The rescue party grabbed Ma Mengming’s limp body and dragged him back onto a horse. They galloped back to the pass, the heavy gates slamming shut behind them with a note of finality.
Inside the pass, the silence was heavy.
Soldiers looked at the unconscious body of their hero, the undefeated Ma Mengming. They saw his shattered arm. They saw the terror etched onto his pale face.
Then they looked at the dent in the earth outside the gate where Wuzhu’s sword had struck. It was a crater, large enough to bury a man.
A cold, creeping realization settled into the bones of the garrison.
This was not a duel. This was not a war of techniques.
They were fighting a natural disaster.
In the command tent, Grand Commander Zhao Shineng looked down at his broken Vanguard. He felt the morale of his army bleeding away like water from a cracked jar.
He remembered the young King's eyes in the Golden Hall.
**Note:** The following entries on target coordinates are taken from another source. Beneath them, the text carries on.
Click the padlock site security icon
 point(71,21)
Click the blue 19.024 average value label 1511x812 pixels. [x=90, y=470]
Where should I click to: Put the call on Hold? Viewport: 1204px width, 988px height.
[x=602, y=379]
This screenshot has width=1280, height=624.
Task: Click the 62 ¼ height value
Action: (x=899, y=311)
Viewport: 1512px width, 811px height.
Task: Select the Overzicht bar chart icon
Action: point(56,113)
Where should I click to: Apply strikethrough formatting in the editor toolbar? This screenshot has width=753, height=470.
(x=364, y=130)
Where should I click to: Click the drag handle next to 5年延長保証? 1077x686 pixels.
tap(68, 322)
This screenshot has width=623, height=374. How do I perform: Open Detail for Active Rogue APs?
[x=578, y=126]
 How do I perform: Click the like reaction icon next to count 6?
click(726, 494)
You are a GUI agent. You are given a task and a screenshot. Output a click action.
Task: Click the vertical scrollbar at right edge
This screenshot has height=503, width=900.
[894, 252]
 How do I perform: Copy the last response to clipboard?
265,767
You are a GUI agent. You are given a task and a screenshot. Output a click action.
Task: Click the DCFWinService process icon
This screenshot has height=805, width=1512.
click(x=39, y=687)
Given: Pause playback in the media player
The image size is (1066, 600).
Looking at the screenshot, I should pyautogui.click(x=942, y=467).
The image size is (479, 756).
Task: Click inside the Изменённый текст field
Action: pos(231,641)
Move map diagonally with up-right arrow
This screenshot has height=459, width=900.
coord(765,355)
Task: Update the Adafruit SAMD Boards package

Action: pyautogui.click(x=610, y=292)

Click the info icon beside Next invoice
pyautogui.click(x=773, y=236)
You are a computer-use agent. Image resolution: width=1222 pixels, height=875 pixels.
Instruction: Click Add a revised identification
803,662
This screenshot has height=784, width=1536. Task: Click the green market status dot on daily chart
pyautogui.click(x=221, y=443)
Do not be a hero. Be a soldier.
"Double the watches," Zhao ordered, his voice grim. "Reinforce the gate with spirit-seals. And send a fast horse to the Capital."
He walked to the entrance of the tent and looked up at the towering cliffs of the Sword Pass. They had always seemed invincible. Now, they felt fragile.
"Tell His Majesty," Zhao whispered to the messenger. "Tell him the hammer has fallen. Tell him... we cannot hold."
Author's Notes: The Dao of Physics
1. One Force Breaks Ten Spells:
This is a classic concept in Chinese martial arts and Xianxia (Yi Li Jiang Shi Hui). Ma Mengming represents "Technique"—speed, precision, and complexity. Wuzhu represents "Absolute Force." In this world, if the gap in raw power (mass x velocity + Qi density) is too large, no amount of fancy spear-work can compensate. Wuzhu didn't out-fight him; he out-weighted him.
2. The Psychological Impact:
Why did Ma Mengming lose so badly? Beside the power gap, it was arrogance. He tried to block a heavy weapon. In physics and martial arts, you never statically block a weapon that has 10x your mass. You deflect or dodge. By trying to tank the hit with his spear shaft, he doomed himself.
3. The "Face" Economy:
Wuzhu sparing him wasn't mercy; it was an investment in terror. A dead general is a martyr. A broken, crippled general screaming in the medical tent is a constant reminder to every other soldier: This is what happens when you fight us. It destroys morale far more effectively than death.